WHAT THE EXERCISE ASKS:
Reproduce the following rows verbatim, every line and character unchanged.

Excerpt from a dataset
----------

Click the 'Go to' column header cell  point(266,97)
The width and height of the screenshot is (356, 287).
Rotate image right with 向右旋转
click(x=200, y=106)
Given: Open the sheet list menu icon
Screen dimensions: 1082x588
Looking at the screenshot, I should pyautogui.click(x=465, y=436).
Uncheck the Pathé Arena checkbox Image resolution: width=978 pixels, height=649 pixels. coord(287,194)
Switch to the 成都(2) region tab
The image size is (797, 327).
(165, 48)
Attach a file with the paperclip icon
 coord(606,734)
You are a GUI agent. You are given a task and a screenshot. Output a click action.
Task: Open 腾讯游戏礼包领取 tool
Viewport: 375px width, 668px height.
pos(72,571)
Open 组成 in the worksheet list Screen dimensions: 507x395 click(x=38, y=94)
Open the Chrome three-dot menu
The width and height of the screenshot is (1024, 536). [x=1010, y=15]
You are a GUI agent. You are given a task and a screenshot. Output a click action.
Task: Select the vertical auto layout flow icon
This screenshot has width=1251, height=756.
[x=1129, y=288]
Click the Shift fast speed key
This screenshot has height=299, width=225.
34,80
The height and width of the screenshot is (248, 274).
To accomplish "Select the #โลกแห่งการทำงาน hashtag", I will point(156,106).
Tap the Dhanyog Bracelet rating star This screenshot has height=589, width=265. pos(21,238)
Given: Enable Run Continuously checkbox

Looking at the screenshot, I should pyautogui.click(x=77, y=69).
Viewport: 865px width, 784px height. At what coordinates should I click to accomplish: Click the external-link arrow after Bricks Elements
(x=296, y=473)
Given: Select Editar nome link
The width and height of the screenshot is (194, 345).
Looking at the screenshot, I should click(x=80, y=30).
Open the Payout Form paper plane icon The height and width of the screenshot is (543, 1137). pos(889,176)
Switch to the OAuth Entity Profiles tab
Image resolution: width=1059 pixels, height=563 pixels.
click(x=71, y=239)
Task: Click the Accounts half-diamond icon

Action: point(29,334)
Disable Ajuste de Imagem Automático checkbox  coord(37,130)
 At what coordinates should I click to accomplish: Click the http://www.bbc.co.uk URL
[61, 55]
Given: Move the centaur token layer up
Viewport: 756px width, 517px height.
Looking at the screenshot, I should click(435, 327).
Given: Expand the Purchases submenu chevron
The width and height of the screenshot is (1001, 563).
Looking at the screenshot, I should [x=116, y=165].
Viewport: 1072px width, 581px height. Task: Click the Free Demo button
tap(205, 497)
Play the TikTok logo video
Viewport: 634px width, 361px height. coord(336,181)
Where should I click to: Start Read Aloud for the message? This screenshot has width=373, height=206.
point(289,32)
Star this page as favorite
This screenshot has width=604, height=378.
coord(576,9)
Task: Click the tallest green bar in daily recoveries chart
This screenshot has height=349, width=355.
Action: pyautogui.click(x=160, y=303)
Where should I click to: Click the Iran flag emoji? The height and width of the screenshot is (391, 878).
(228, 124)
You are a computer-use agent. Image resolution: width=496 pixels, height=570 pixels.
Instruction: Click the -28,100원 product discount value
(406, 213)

----------

THE RESPONSE:
Click the 'Go to' column header cell  point(266,97)
The width and height of the screenshot is (356, 287).
Rotate image right with 向右旋转
click(x=200, y=106)
Given: Open the sheet list menu icon
Screen dimensions: 1082x588
Looking at the screenshot, I should pyautogui.click(x=465, y=436).
Uncheck the Pathé Arena checkbox Image resolution: width=978 pixels, height=649 pixels. coord(287,194)
Switch to the 成都(2) region tab
The image size is (797, 327).
(165, 48)
Attach a file with the paperclip icon
 coord(606,734)
You are a GUI agent. You are given a task and a screenshot. Output a click action.
Task: Open 腾讯游戏礼包领取 tool
Viewport: 375px width, 668px height.
pos(72,571)
Open 组成 in the worksheet list Screen dimensions: 507x395 click(x=38, y=94)
Open the Chrome three-dot menu
The width and height of the screenshot is (1024, 536). [x=1010, y=15]
You are a GUI agent. You are given a task and a screenshot. Output a click action.
Task: Select the vertical auto layout flow icon
This screenshot has width=1251, height=756.
[x=1129, y=288]
Click the Shift fast speed key
This screenshot has height=299, width=225.
34,80
The height and width of the screenshot is (248, 274).
To accomplish "Select the #โลกแห่งการทำงาน hashtag", I will point(156,106).
Tap the Dhanyog Bracelet rating star This screenshot has height=589, width=265. pos(21,238)
Given: Enable Run Continuously checkbox

Looking at the screenshot, I should pyautogui.click(x=77, y=69).
Viewport: 865px width, 784px height. At what coordinates should I click to accomplish: Click the external-link arrow after Bricks Elements
(x=296, y=473)
Given: Select Editar nome link
The width and height of the screenshot is (194, 345).
Looking at the screenshot, I should click(x=80, y=30).
Open the Payout Form paper plane icon The height and width of the screenshot is (543, 1137). pos(889,176)
Switch to the OAuth Entity Profiles tab
Image resolution: width=1059 pixels, height=563 pixels.
click(x=71, y=239)
Task: Click the Accounts half-diamond icon

Action: point(29,334)
Disable Ajuste de Imagem Automático checkbox  coord(37,130)
 At what coordinates should I click to accomplish: Click the http://www.bbc.co.uk URL
[61, 55]
Given: Move the centaur token layer up
Viewport: 756px width, 517px height.
Looking at the screenshot, I should click(435, 327).
Given: Expand the Purchases submenu chevron
The width and height of the screenshot is (1001, 563).
Looking at the screenshot, I should [x=116, y=165].
Viewport: 1072px width, 581px height. Task: Click the Free Demo button
tap(205, 497)
Play the TikTok logo video
Viewport: 634px width, 361px height. coord(336,181)
Where should I click to: Start Read Aloud for the message? This screenshot has width=373, height=206.
point(289,32)
Star this page as favorite
This screenshot has width=604, height=378.
coord(576,9)
Task: Click the tallest green bar in daily recoveries chart
This screenshot has height=349, width=355.
Action: pyautogui.click(x=160, y=303)
Where should I click to: Click the Iran flag emoji? The height and width of the screenshot is (391, 878).
(228, 124)
You are a computer-use agent. Image resolution: width=496 pixels, height=570 pixels.
Instruction: Click the -28,100원 product discount value
(406, 213)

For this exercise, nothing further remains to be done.